- Traditional Chinese: 《煎茶水記》
- Simplified Chinese: 《煎茶水记》

Standard Mandarin
- Hanyu Pinyin: Jiāncháshuǐ jì
- Wade–Giles: Chien-ch'a-shui Chi

= Report on Water for Brewing Tea =

9th-century monograph written by Zhang Youxin (张又新)

Report on Water for Brewing Tea or Jianchashui Ji is tea monograph written by the late Tang-era author Zhang Youxin (t 張又新, s 张又新, p Zhāng Yòuxīn) in AD 814. This book is the earliest monograph wholly devoted to the quality of water for brewing tea. It was compiled alongside several other texts on tea from the same period into the 13th-century Baichuan Xuehai (百川學海).

==Content==
The primary content of the work was a pair of lists of water sources and the quality of these sources.
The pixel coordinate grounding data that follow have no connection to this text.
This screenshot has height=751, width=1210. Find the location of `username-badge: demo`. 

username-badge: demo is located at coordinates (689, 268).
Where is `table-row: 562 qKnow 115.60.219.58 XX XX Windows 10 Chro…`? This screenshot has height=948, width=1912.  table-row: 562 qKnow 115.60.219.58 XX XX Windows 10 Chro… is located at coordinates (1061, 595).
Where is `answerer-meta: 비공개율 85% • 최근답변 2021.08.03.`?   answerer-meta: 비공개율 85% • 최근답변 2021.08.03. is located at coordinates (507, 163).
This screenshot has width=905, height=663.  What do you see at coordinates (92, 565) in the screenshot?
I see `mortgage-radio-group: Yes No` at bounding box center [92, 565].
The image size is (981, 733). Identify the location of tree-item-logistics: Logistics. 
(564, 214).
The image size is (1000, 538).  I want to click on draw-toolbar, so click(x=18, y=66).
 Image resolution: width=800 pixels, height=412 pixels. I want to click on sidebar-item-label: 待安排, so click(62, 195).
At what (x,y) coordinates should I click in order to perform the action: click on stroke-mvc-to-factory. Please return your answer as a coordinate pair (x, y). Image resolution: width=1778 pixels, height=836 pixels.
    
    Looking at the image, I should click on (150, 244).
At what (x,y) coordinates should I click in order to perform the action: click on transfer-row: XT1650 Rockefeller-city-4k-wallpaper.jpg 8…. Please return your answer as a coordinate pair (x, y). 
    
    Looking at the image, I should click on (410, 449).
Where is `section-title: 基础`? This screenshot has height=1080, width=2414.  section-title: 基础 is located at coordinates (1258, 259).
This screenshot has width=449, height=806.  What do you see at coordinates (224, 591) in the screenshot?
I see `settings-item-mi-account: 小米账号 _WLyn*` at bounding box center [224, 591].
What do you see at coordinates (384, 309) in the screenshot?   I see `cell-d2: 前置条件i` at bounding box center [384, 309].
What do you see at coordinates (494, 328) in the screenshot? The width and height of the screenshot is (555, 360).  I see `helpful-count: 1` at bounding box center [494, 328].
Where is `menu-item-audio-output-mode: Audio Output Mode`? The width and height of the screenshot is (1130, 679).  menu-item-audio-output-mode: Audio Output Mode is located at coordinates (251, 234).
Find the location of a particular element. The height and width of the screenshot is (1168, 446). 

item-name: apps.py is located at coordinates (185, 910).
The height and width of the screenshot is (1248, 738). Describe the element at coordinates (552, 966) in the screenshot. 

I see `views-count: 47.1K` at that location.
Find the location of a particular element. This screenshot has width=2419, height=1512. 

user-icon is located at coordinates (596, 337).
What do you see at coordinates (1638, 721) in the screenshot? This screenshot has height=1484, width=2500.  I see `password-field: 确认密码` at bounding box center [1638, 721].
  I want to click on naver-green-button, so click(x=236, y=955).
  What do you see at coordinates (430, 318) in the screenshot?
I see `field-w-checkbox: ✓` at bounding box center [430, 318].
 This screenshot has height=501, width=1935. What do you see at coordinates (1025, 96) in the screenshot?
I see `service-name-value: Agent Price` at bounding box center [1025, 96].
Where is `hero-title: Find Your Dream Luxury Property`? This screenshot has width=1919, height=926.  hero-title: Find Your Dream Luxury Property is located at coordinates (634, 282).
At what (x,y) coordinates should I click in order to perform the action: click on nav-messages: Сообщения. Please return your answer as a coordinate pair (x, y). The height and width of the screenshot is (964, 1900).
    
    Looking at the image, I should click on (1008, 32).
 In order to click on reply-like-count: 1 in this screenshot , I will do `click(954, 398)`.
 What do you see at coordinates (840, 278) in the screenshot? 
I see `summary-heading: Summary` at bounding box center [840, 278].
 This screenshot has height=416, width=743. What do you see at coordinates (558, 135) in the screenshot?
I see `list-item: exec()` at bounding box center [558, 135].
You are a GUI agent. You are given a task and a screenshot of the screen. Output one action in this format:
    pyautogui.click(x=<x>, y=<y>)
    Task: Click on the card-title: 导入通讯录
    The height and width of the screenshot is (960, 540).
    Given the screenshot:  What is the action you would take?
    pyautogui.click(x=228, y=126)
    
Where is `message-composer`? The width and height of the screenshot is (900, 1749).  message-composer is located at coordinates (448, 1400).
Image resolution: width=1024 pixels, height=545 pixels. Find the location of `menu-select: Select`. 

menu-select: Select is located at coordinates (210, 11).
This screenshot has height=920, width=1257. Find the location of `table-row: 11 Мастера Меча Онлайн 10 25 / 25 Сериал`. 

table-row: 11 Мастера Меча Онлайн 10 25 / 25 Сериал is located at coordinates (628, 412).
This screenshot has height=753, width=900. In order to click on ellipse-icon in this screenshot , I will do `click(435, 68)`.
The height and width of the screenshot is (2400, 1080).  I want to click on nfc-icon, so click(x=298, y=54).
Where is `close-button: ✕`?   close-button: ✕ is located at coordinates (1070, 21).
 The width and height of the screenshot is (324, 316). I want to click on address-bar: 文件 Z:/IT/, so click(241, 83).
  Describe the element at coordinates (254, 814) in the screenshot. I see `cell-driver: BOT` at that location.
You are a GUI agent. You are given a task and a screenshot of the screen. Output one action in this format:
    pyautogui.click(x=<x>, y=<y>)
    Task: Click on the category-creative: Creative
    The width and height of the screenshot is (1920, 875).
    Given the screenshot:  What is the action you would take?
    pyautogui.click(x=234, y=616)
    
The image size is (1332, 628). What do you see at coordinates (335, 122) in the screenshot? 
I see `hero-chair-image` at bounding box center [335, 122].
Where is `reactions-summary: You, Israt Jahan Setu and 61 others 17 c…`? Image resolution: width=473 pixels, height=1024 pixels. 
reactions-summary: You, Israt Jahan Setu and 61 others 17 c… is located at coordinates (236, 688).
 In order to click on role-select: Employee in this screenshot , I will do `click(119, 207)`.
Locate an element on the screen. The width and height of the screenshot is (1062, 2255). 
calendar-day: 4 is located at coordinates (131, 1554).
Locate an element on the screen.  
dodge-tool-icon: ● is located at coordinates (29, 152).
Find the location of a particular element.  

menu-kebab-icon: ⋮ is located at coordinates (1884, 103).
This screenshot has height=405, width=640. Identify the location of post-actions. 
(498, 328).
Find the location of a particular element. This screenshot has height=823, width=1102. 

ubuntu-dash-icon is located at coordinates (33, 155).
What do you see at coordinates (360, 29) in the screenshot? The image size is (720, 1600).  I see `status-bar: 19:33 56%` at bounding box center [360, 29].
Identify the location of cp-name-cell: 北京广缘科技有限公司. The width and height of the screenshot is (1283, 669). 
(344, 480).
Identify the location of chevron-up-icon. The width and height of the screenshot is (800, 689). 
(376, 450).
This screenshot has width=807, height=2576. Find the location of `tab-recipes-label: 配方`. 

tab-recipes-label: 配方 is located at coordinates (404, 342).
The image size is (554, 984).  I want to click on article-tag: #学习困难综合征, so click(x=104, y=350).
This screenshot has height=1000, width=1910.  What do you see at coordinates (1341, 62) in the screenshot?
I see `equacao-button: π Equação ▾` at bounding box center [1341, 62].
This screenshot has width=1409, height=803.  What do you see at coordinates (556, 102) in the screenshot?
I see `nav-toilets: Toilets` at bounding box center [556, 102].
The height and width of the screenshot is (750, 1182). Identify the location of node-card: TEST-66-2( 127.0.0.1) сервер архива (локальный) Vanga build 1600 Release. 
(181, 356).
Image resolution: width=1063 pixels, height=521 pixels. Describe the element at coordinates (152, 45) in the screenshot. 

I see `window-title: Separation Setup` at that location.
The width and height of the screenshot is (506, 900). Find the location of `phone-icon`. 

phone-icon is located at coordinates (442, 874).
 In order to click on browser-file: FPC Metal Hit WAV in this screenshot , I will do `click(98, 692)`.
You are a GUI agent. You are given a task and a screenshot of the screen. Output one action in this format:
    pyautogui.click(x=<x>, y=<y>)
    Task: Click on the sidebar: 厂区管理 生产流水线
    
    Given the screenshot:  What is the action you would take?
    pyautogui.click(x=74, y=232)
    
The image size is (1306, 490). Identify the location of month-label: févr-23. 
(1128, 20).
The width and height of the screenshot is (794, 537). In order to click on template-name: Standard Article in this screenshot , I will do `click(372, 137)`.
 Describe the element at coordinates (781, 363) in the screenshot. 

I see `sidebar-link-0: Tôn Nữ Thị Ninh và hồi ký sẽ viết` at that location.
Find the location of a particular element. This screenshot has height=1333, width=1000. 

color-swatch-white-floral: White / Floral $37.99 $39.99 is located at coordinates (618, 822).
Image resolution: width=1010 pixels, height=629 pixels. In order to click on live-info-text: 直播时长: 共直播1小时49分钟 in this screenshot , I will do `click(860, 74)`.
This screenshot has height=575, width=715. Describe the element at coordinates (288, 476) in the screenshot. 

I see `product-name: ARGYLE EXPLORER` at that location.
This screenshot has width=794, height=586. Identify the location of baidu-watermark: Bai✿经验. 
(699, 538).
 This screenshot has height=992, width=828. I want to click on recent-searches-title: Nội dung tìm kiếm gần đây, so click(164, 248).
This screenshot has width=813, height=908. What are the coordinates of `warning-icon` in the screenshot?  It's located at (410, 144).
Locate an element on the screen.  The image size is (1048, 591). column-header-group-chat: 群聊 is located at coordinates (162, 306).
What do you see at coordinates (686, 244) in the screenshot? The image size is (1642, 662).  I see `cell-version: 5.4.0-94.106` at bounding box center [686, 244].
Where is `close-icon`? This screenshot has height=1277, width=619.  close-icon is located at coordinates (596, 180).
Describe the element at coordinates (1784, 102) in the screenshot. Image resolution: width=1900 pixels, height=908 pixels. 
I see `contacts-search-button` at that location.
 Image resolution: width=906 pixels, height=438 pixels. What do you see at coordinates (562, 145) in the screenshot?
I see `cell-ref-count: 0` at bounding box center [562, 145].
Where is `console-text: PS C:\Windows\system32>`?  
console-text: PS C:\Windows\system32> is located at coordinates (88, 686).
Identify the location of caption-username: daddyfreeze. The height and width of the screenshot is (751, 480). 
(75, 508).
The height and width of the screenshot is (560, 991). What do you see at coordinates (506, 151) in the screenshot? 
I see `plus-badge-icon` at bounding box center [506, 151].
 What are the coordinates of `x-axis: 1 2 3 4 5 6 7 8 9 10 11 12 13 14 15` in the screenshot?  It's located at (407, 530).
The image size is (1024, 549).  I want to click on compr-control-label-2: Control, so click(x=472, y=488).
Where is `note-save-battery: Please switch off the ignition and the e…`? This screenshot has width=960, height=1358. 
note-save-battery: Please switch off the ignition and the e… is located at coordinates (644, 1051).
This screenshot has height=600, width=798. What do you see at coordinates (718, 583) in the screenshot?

Parts included:
- A short list of water sources from seven locations, ranked from best to worst:
1. Nanling on the lower Yangtze River
2. Huishan Spring near Wuxi in Jiangsu
3. Spring at Tiger Hill Temple near Suzhou in Jiangsu
4. Spring at Guanyin Temple in Danyang in Jiangsu
5. Pingshan Spring at Daming Temple in Yangzhou in Jiangsu
6. Wusong River, now Suzhou Creek in Jiangsu and Shanghai
7. Huai River
- An anecdote about Lu Yu's marvellous ability as water connoisseur.
- A longer list of water quality ranking from twenty locations, with water from melting snow placed last.